Monday Links, Mostly Political
Monday links, mostly political.
* Thirty years of political misrule have eviscerated the social safety net in this country. These stories from Georgia are unbelievable, and they are not unique.
What Clark didn’t know was that Georgia, like many other states, was in the midst of an aggressive push to get thousands of eligible mothers like her off TANF, often by duplicitous means, to use the savings elsewhere in the state budget. Fewer than 2,500 Georgia adults now receive benefits, down from 28,000 in 2004—a 90 percent decline. Louisiana, Texas, and Illinois have each dropped 80 percent of adult recipients since January 2001. Nationally, the number of TANF recipients fell more than 40 percent between then and June 2008, the most recent month for which data are available. In Georgia last year, only 18 percent of children living below 50 percent of the poverty line—that is, on less than $733 a month for a family of three—were receiving TANF.
* British academics telling us what we already know to be true: social problems stem from economic inequality. More at MeFi.
* 3% of DC is HIV positive. I know the disease remains a serious epidemic, especially in poorer communities, but I would have never put the number that high. That’s astounding, and horrible.
* The nonreligious are now the third biggest grouping in the US, after Catholics and Baptists, according to the just-released American Religious Identification Survey. According to the article, the molestation scandal has hit the Catholic Church especially hard.
Given his background, I thought this from Sullivan was striking:
It is impossible to know where this is heading, but the latest survey is a reminder to exercise a little scepticism when you hear of America’s religious exceptionalism. Yes, America is far more devout than most of western Europe; but it is not immune to the broader crises facing established religion in the West. The days when America’s leading intellectuals contained a strong cadre of serious Christians are over. There is no Thomas Merton in our day; no Reinhold Niebuhr, Walker Percy or Flannery O’Connor. In the arguments spawned by the new atheist wave, the Christian respondents have been underwhelming. As one evangelical noted in The Christian Science Monitor last week, “being against gay marriage and being rhetorically pro-life will not make up for the fact that massive majorities of evangelicals can’t articulate the Gospel with any coherence”.

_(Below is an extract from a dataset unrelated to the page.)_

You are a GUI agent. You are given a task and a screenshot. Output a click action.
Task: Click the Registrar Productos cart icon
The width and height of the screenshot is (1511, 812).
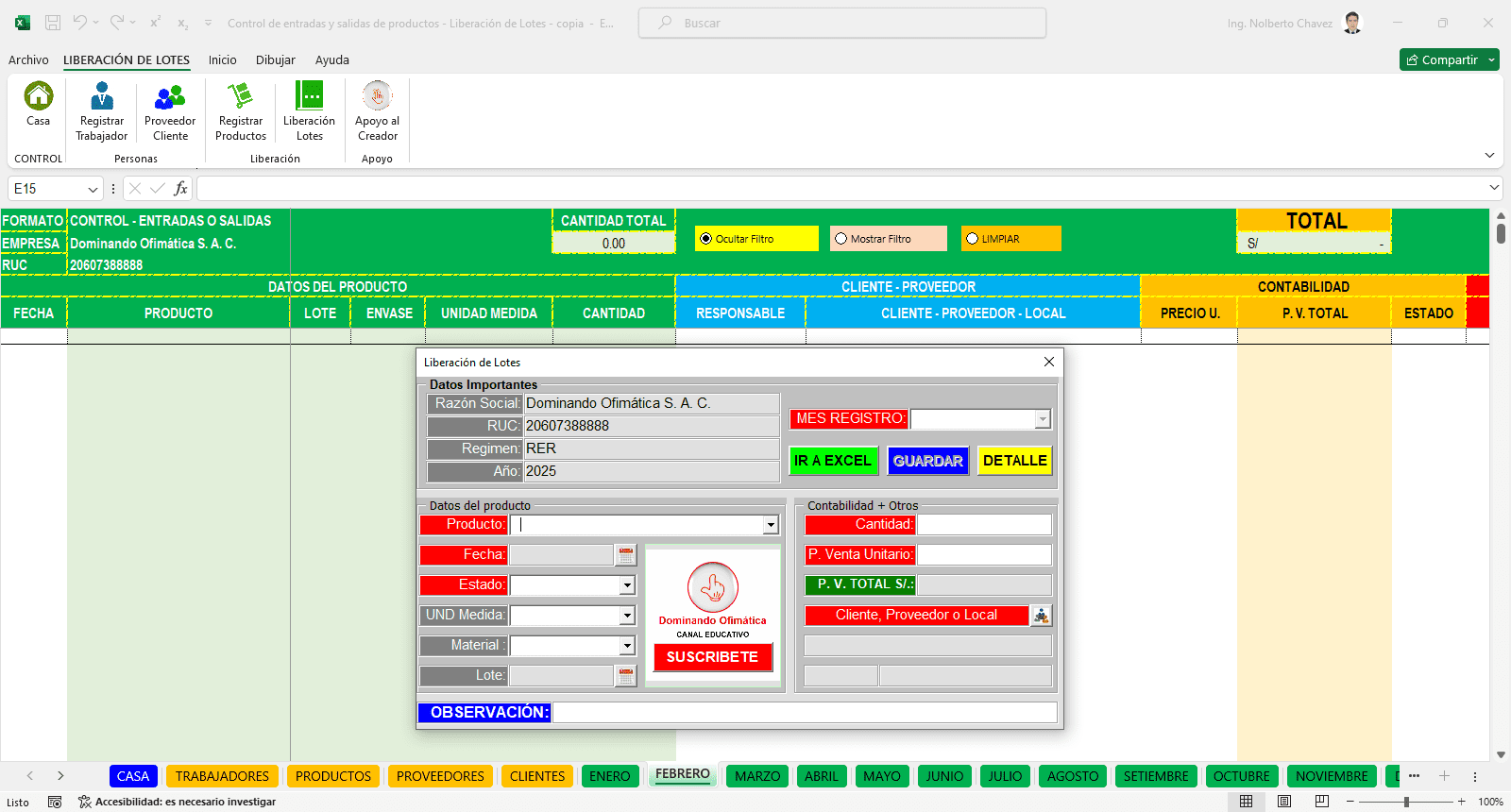click(x=241, y=96)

* Language Log on the perverse career incentive not to write. I wonder often whether the blogging I began two years before entering graduate school killed me dead before I started.
* Science and public policy: a lecture on climate change, public misinformation, and actually existing media bias from Stanford’s Stephen Schneider. Via MeFi.
Writing on the Internet
American Stranger has a new post about the tyranny of writing on the Internet. It goes a long way towards explaining the way I blog, actually:
Writing on the Internet immediately threatens ‘authors’ with their ‘audience’ — the moment one stops thinking of oneself as an isolated performer on stage is when conversation can begin, but doing this requires the abandonment of all concern for developing one’s ‘craft.’
My “writing” is what I do in published articles, stories, and papers—aside from a couple of experiments with culturemonkey, I’ve never been able to think of my blogging as writing. It’s an entirely different, and for me significantly inferior, practice; a hobby, not a vocation.
Bloggers, Know Your Rights
The EFF has updated its legal guide for bloggers. Via Boing Boing.
When can I borrow someone’s images for my blog post?
Images are subject to the same copyright and fair use laws as written materials, so here too you’ll want to think about the fair use factors that might apply. Is the image used in a transformative way? Are you taking only what’s necessary to convey your point? A thumbnail (reduced-size) image, or a portion of a larger image is more likely to be fair use than taking an entire full-size image. If you want to go beyond fair use, look for Creative Commons licensed images.
I break this guideline all the time. I blog from the outskirts of the law.